Na reta final, faltando apenas quatro dias para o júri popular do caso Henry Borel um crime que abalou todo o país, as declarações da acusação reforçam a convicção de que há elementos sólidos para a condenação dos réus. Segundo ministério público junto à acusação, o conjunto de provas reunidas ao longo da investigação, incluindo laudos periciais, depoimentos e dados extraídos de dispositivos eletrônicos, aponta para uma sequência de agressões e omissões que teriam levado à morte da criança.
A assistência de acusação sustenta que o caso está amplamente fundamentado e destaca que a análise técnica dos materiais coletados foi essencial para esclarecer a dinâmica dos fatos.
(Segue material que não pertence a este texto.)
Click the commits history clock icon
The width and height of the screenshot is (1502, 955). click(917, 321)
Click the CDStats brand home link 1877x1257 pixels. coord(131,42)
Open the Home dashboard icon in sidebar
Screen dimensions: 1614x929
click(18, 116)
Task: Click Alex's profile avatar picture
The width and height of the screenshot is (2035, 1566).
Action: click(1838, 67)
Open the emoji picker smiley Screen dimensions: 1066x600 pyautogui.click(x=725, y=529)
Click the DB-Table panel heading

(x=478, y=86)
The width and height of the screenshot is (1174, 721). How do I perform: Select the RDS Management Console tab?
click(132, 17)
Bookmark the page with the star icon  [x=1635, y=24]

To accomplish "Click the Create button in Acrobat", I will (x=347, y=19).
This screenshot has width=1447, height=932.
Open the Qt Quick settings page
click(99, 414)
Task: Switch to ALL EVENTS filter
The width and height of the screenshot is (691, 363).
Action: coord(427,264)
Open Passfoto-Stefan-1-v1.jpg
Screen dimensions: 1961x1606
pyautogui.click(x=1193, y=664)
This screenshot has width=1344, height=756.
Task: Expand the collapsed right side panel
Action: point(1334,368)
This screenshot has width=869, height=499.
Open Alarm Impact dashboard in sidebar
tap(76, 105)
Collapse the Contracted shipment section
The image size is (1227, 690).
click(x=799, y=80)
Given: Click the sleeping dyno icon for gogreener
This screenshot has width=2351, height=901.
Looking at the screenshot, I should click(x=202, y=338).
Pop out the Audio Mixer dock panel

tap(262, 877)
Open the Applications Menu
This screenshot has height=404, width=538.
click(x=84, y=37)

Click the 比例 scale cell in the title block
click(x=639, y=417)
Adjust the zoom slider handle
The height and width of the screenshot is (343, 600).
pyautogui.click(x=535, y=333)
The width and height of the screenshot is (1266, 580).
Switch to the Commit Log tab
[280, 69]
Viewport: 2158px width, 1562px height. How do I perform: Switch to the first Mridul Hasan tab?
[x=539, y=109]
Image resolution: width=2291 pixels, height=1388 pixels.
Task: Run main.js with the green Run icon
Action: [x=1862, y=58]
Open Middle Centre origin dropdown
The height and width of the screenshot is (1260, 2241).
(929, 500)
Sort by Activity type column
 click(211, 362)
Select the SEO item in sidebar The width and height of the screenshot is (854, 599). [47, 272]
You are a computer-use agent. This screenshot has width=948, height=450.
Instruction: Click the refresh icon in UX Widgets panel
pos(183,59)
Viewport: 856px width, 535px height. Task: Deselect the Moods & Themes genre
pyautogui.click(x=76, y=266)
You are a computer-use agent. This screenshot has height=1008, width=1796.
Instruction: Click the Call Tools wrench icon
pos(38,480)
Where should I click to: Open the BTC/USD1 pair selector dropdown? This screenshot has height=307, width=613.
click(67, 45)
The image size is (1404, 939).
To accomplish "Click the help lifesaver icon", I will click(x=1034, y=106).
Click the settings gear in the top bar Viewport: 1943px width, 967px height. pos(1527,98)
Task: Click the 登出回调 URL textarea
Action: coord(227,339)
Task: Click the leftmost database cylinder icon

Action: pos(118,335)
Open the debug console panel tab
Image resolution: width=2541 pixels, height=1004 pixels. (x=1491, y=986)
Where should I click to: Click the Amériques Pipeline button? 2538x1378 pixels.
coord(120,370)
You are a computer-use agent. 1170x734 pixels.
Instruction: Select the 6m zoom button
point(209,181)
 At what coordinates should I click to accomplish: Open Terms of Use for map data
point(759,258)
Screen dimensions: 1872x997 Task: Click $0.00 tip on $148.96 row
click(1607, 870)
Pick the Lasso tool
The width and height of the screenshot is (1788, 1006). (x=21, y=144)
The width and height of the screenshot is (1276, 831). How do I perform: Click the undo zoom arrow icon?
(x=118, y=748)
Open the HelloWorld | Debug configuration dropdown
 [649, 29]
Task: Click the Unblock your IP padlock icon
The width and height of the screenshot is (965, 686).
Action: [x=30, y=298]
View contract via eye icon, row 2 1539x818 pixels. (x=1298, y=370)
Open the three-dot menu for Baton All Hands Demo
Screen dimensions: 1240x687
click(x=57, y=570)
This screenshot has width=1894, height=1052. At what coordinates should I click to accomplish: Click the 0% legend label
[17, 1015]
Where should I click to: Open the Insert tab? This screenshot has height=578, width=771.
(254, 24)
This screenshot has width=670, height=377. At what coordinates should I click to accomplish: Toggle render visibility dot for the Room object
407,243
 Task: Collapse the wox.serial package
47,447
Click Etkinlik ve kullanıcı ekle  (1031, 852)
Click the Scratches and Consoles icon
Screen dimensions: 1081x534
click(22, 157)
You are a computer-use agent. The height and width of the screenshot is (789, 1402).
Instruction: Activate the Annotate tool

Além disso, reforça que o júri será o momento decisivo para apresentar, de forma clara e detalhada, todos os elementos que, na visão do Ministério Público, comprovam a responsabilidade dos envolvidos.
Além disso, a acusação deve enfatizar no julgamento não apenas a materialidade do crime, mas também o contexto em que ele ocorreu, destacando a vulnerabilidade da vítima e a responsabilidade direta dos adultos envolvidos em sua proteção. A estratégia inclui reforçar a narrativa de que houve um histórico de violência e que sinais anteriores teriam sido ignorados, o que agrava ainda mais a gravidade do caso. Para os promotores, o júri representa não só a busca por responsabilização penal, mas também uma resposta da sociedade diante de um crime que gerou comoção nacional e levantou debates sobre a proteção de crianças no ambiente familiar.
A Assistência de acusação declara: Nota Pública – Caso Henry Borel
Na condição de assistente de acusação, Cristiano Medina da Rocha, representando o Escritório Medina da Rocha,vem a público esclarecer pontos relevantes acerca do habeas corpus impetrado em favor de Jairo Souza Santos Júnior.
A defesa sustenta a existência de suposta quebra da cadeia de custódia do material probatório que embasa o laudo de necropsia e documentos correlatos. Contudo, tal tese não merece prosperar. A matéria já foi devidamente analisada pelo Tribunal de Justiça do Estado do Rio de Janeiro, em sede de recurso em sentido estrito (RESE), sendo rejeitada por decisão unânime.
Posteriormente, no julgamento do Habeas Corpus nº 0105406-34.2025.8.19.0000, a Sétima Câmara Criminal do TJRJ igualmente denegou a ordem, nos termos do voto do Relator, Desembargador Joaquim Domingos de Almeida Neto. Na ocasião, restou assentado que o habeas corpus não é instrumento adequado para o reexame de matéria fático-probatória, além de não ter sido demonstrada qualquer ilegalidade na cadeia de custódia ou na condução do processo.
Importante destacar que o próprio Relator já havia se manifestado anteriormente pela denegação da ordem, entendimento este posteriormente confirmado pelo colegiado.
Diante desse cenário, entende-se que o novo habeas corpus impetrado perante o Superior Tribunal de Justiça tende a seguir o mesmo desfecho, sendo igualmente denegado com base nos fundamentos já consolidados pelo Tribunal de Justiça do Estado do Rio de Janeiro.
A assistência de acusação, juntamente com o senhor Leniel Borel, permanece firme e comprometida com a busca pela verdade real dos fatos, princípio que sempre norteou sua atuação ao longo de todo o processo.
Infelizmente, durante a instrução processual, foram verificadas condutas por parte dos réus que indicam tentativas de ocultação da verdade, incluindo episódios amplamente divulgados, como planejamento de fuga, descarte de aparelhos celulares no momento da prisão e a criação de narrativas midiáticas com o objetivo de distorcer a realidade dos fatos.
Nada disso, entretanto, altera a gravidade do ocorrido. O processo segue seu curso regular para que o Tribunal do Júri possa analisar as provas produzidas e julgar os atos praticados contra o menino Henry, cuja morte exige uma resposta firme e justa por parte do Poder Judiciário.